# Textauszug
Carphunter81 schrieb:


> ich war letztes jahr am ebro (mequinenza) und dieses frühjahr am po.
> beides zum ersten mal.
> 
> also ebro ist landschaftlich ein traum.
> ...


 
lauben? sind viel zu klein davon habe ich noch nie was gehört! alle angeln doch dort mit anderen fischen oder?
und nachts auch gar nicht? gillt das überall am ebro?


----------



## Carphunter81 (27. August 2008)

*AW: Ich suche Leute die welse angeln am Po oder Ebro!!!*

das mit den lauben ist ne relativ neue regelung.
glaub seit april oder so.
tja, nur weils alle machen muss es ja nicht erlaubt sein, oder?

müsstest halt nen drilling anködern und ein ordentliches laubenbündel anködern.
oder eben mit pellets. aber das ist nichts für mich.

darfst nur bis 12 uhr nachts fischen.
d.h. um 12 uhr musst du von der stelle weg sein und das boot muss wieder am steg liegen.

aber du weißt ja, wo kein kläger, da kein richter.
aber in mequinenza wird sehr stark kontrolliert.

also mir ist es da zu stressig.
das was du möchtest würd ich lieber am po machen.
ist außerdem auch näher.
kann dir das camp "la motta" empfehlen.
da war ich dieses jahr. sehr gut.
www.wallercamp.de


----------



## peterle09 (27. August 2008)

*AW: Ich suche Leute die welse angeln am Po oder Ebro!!!*

Ja das stimmt was Claus geschrieben hat. Deswegen wenn dan fahr nach Katalunien. Dort darf man noch alles. Aal als köder, am Ufer übernachten usw. 
Am Po war ein kumpel von mir mir dem ich immer zu Ebro fahre. Er will zu Po nicht mehr hin. Ich würde es gerne ausprobieren aber wo genau?


----------



## wegner8802 (27. August 2008)

*AW: Ich suche Leute die welse angeln am Po oder Ebro!!!*



peterle09 schrieb:


> Ja das stimmt was Claus geschrieben hat. Deswegen wenn dan fahr nach Katalunien. Dort darf man noch alles. Aal als köder, am Ufer übernachten usw.
> Am Po war ein kumpel von mir mir dem ich immer zu Ebro fahre. Er will zu Po nicht mehr hin. Ich würde es gerne ausprobieren aber wo genau?


 

zum Po würde ich auch super gerne fahren! habe auch ne top adresse und zwar das welscamp am po! der chef heisst ´herr Heiner das ist am Po mittellauf! habe auch ne dvd von seinem Camp und das ist wohl schon das bekannteste wo sich hans und franz sammelt! kostet auch nicht ganz so viel! 

lg chris


----------



## wegner8802 (27. August 2008)

*AW: Ich suche Leute die welse angeln am Po oder Ebro!!!*



Carphunter81 schrieb:


> das mit den lauben ist ne relativ neue regelung.

# Gespeicherte Daten
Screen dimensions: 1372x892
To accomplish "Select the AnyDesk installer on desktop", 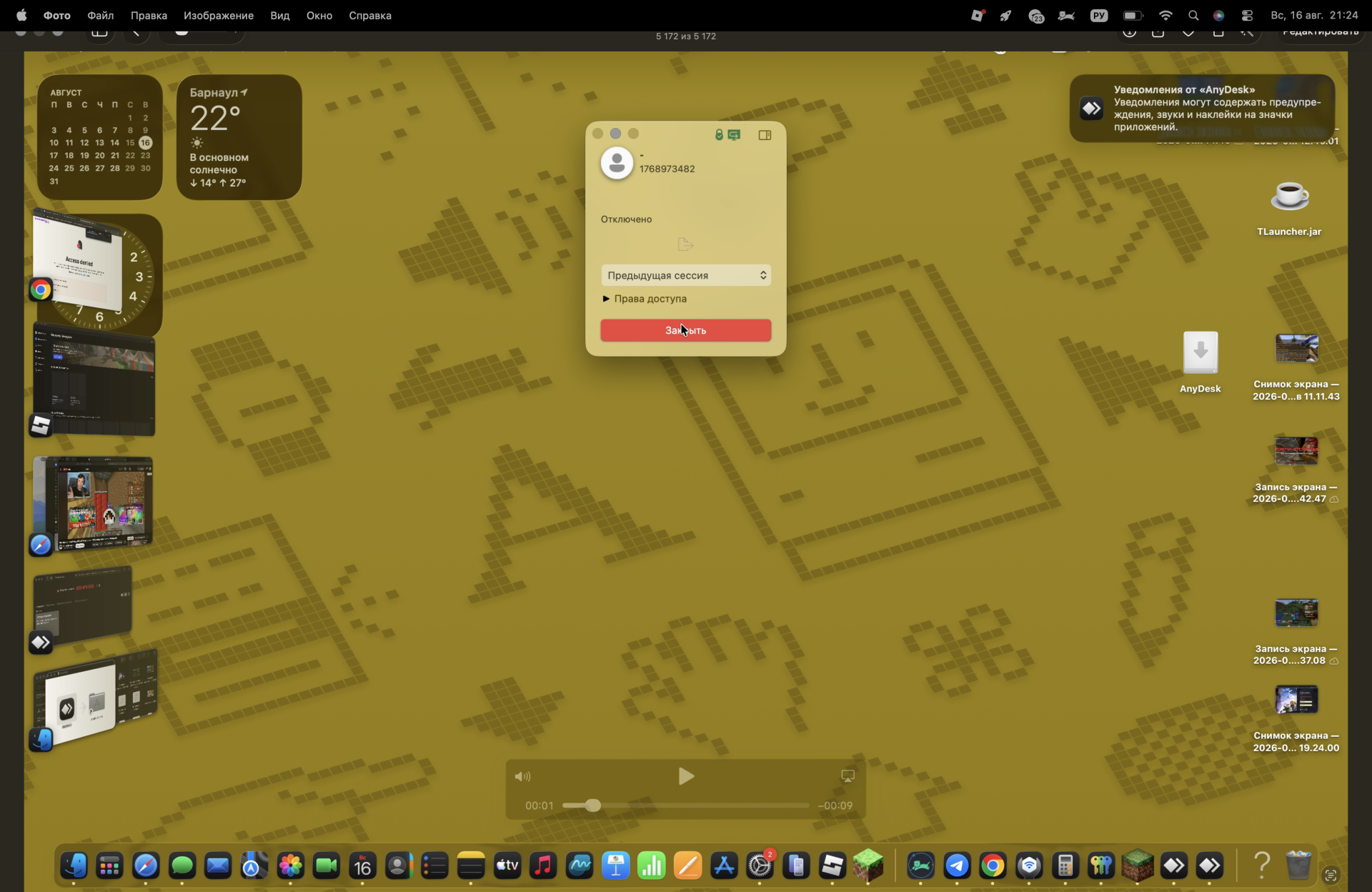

# Zu erledigen
1. Beantworte zum Textauszug über das Welsangeln am Po und am Ebro kurz:
(a) Bis wann darf man laut Carphunter81 nachts fischen?
(b) Welches Camp am Po empfiehlt Carphunter81?
(c) Wie heißt laut wegner8802 der Chef des Welscamps am Po?
2. Bitte zitiere den Textauszug wortgetreu von „## Carphunter81 (27.“ bis „am steg liegen.“.

# Ergebnisse
1.
(a) Bis 12 Uhr nachts.
(b) Das Camp „la motta“.
(c) Herr Heiner.

2.
## Carphunter81 (27. August 2008)

*AW: Ich suche Leute die welse angeln am Po oder Ebro!!!*

das mit den lauben ist ne relativ neue regelung.
glaub seit april oder so.
tja, nur weils alle machen muss es ja nicht erlaubt sein, oder?

müsstest halt nen drilling anködern und ein ordentliches laubenbündel anködern.
oder eben mit pellets. aber das ist nichts für mich.

darfst nur bis 12 uhr nachts fischen.
d.h. um 12 uhr musst du von der stelle weg sein und das boot muss wieder am steg liegen.